Carissimi Amici, voglio continuare la mia storia (in particolare per quelli che hanno letto anche la prima parte con lo stesso titolo)
Dopo il primo incontro a Cracovia e il secondo a casa sua, a Kharkov, organizziamo per il viaggio di Lei qui in Italia.
Voi sapete quello che occorre fare per ottenere un visto (!)….lettera di presentazione, documenti comprovanti la disponibilità finanziaria ecc.ecc.
Io ho fatto aggiungere, di mia iniziativa, anche dei documenti che riguardavano la sua posizione nel posto di lavoro che occupa e la sua richiesta per il periodo di ferie. Con questo volevo aiutare a dimostrare, che Lei aveva tanti buoni motivi per rientrare in Ucraina. Penso che sia questa la prima preoccupazione di chi deve rilasciare il “famoso” Visto !
I tempi prospettati, 2-3 settimane sono stati rispettati e il famoso…..Visto è stato concesso.
Viaggio da Kiev a Roma e poi Roma -Verona con la tanto bistrattata compagnia di “Bandiera” italiana. Io avevo prenotato prima in un alberghetto e poi un residence sull’alto Lago di Garda.
La sera che l’ho vista apparire all’aeroporto di Verona….stentavo a credere che fosse “proprio” Lei qui in Italia….!!!
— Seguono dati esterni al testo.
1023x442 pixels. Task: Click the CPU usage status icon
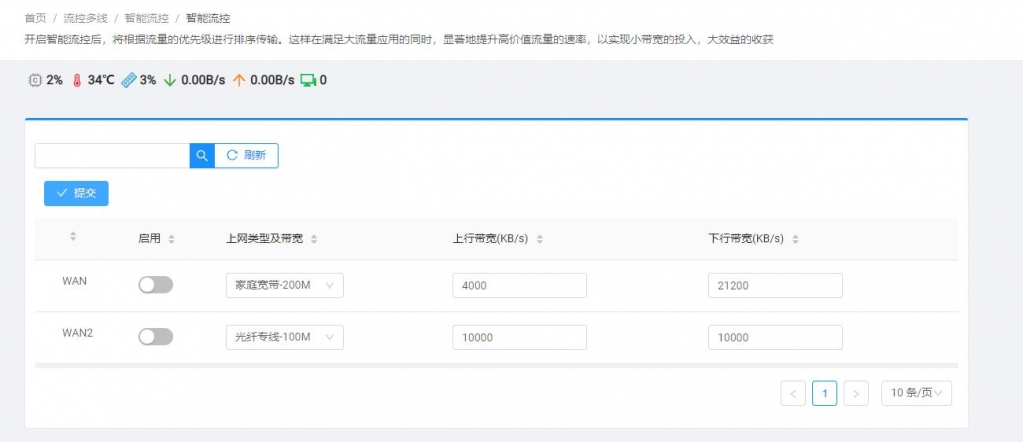34,80
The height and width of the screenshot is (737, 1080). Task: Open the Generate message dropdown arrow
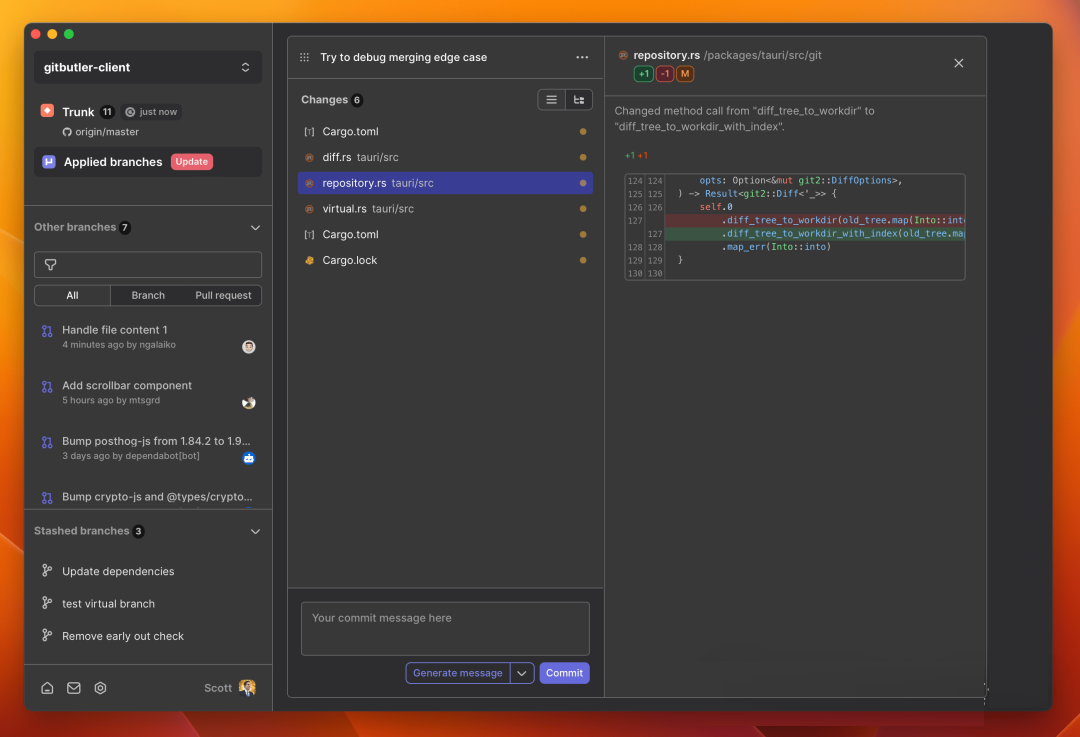(522, 673)
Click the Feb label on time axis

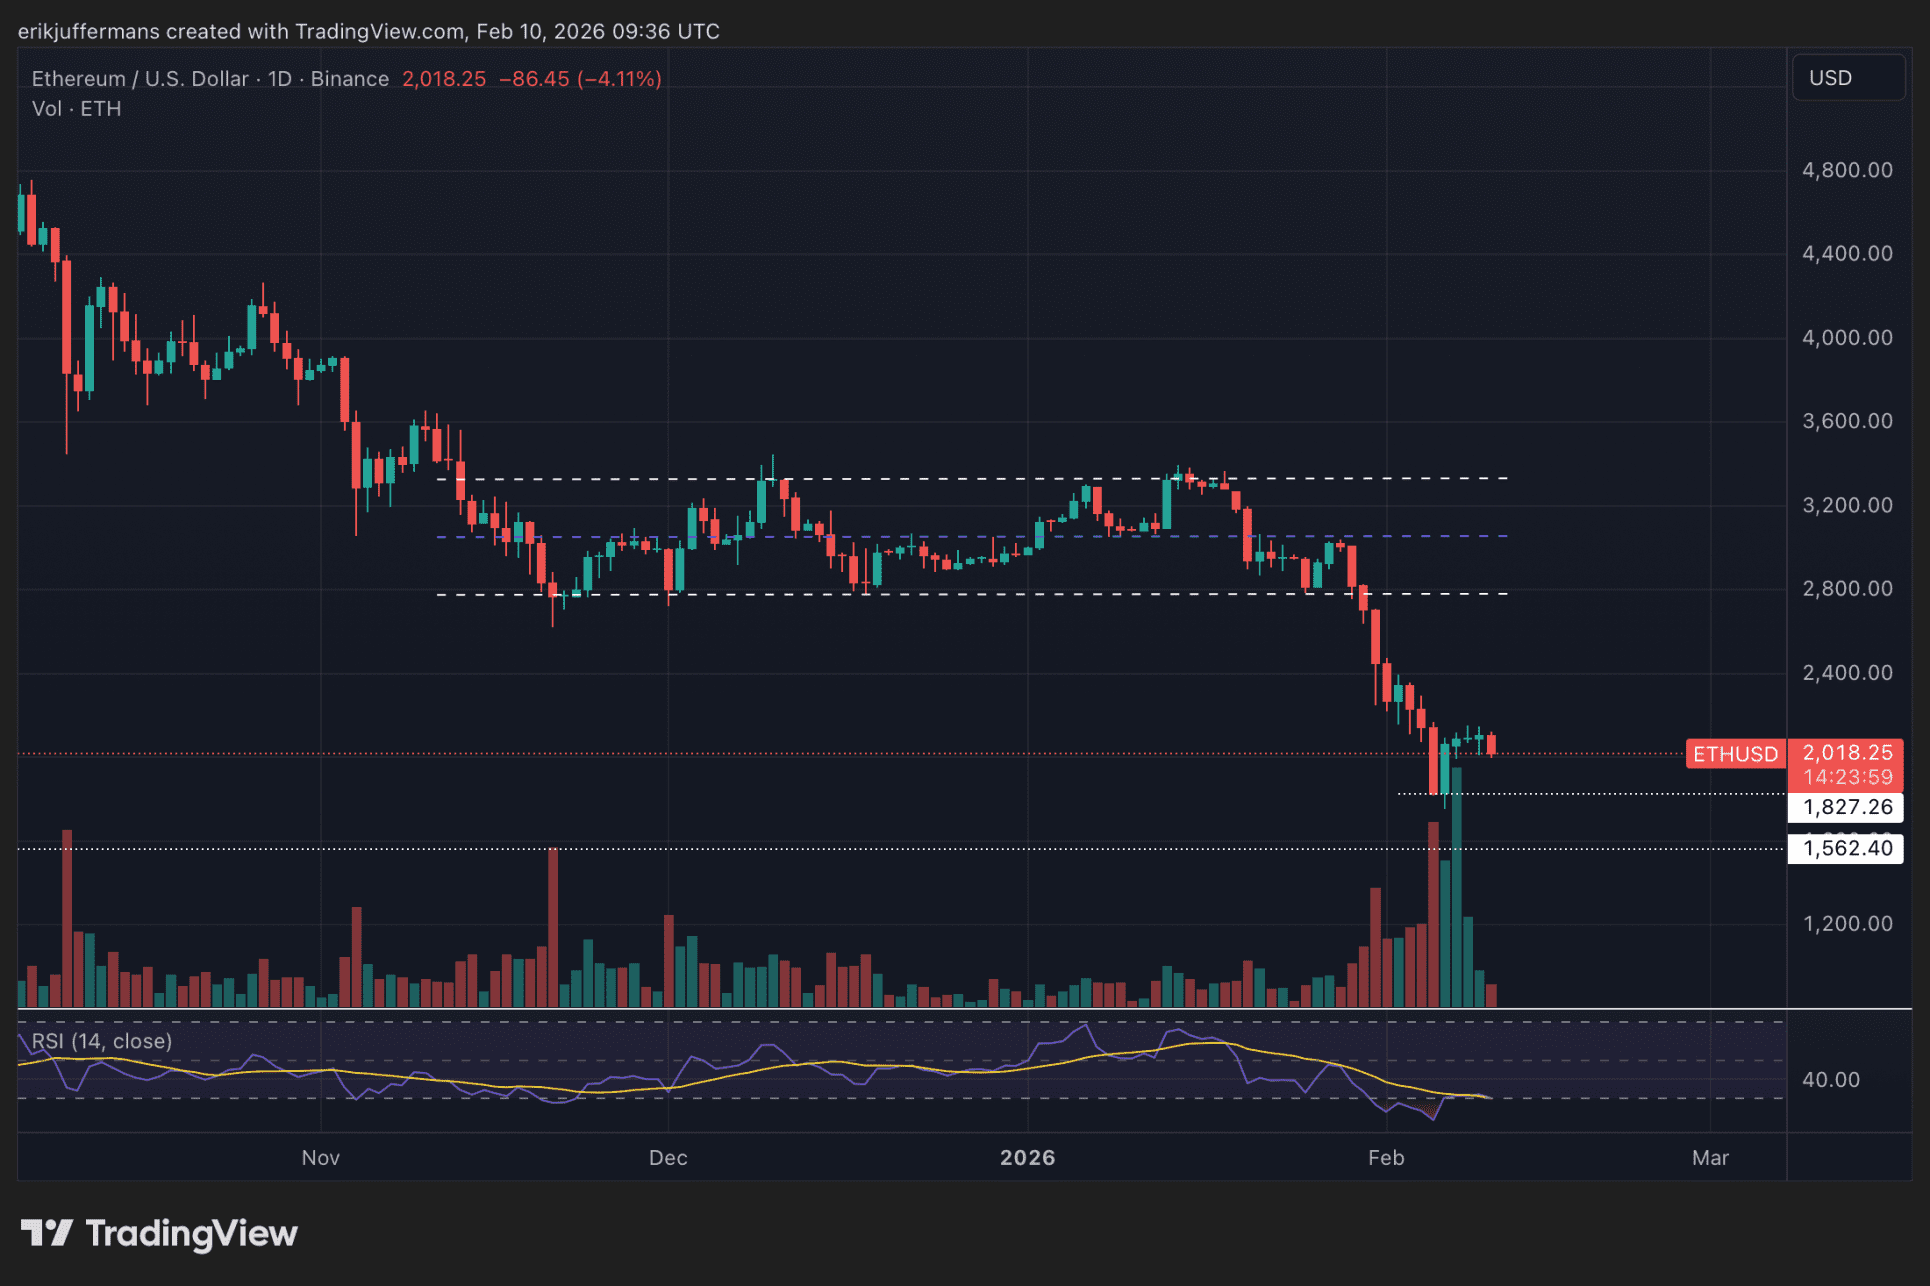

La serata piovosa non ha per niente mitigato il calore dell’incontro e ….della notte successiva!
Il risveglio, con la vista di un cielo sereno sul lago circondato dalle montagne….hanno commosso Valentina fino alle lacrime. Penso che per chi abita in pianura, la vista delle montagne sia veramente molto,molto emozionante! Sono stati i primi 3 giorni molto semplici e teneri. Passeggiate, gite alla scoperta di bei posti, qualche cenetta….e molto parlare per conoscersi. Il suo “italiano” era diventato più scorrevole e molto profondo in alcuni contenuti molto specifici. Chissà quante volte ho pensato che se la nostra Amicizia si sarebbe basata sulla mia capacità di imparare il Russo…sarebbe morta subito!!
Ma dopo questo inizio meraviglioso…..accade quello che non ti aspetti. All’uscita di una chiesa, nello scendere uno scalino, Lei sente subito un dolore fortissimo al piede sinistro. Per fortuna l’ospedale e molto vicino. L’attesa non è stata lunga! Colloquio con bravissima dottoressa (che subito aveva diagnosticato il male), successivi raggi per sentenziare : frattura del quinto metatarso. Inevitabile “gesso”….e gita in Italia stravolta!
In ogni caso, voglio qui testimoniare la mia personale riconoscenza alla Sanità Pubblica, sempre tanto discussa !
Tutto quello che si era deciso di fare prima dell’incidente è stato ridimensionato, passeggiate brevissime (è faticosissimo usare le stampelle), e uso ampliato dell’ auto. Di certo sono aumentati i momenti di stare insieme! Questo non è dispiaciuto ne a me, ne a Lei, anzi…..!
Poi lei e ritornata a casa, abbiamo ripreso a scrivere,telefonare fino al previsto Agosto insieme.
Ormai, alterniamo momenti Insieme di grande Affetto con momenti Lontani, con affetto sempre ma di sofferenza per la mancanza di contatto fisico.
L’Amore a volte ci chiede grandi sacrifici per poter dispiegare tutte la sue incredibili potenzialità!
Ci sono altri di voi nelle mie stesse condizioni di gioia-sofferenza?
Sono sicuro però nel dire che è in continuo aumento il numero di chi è disposto a “soffrire” un po’ pur di “assaporare” veramente il gusto meraviglioso del grande Amore! O mi sbaglio?
L’ attesa adesso ( mia e di Valentina ) è per…la mia pensione e per la fine dell’Università di suo figlio; non dimenticando che per NOI è importantissima la presenza stabile,forte,calda,decisa, luminosa…. dell’Amore!!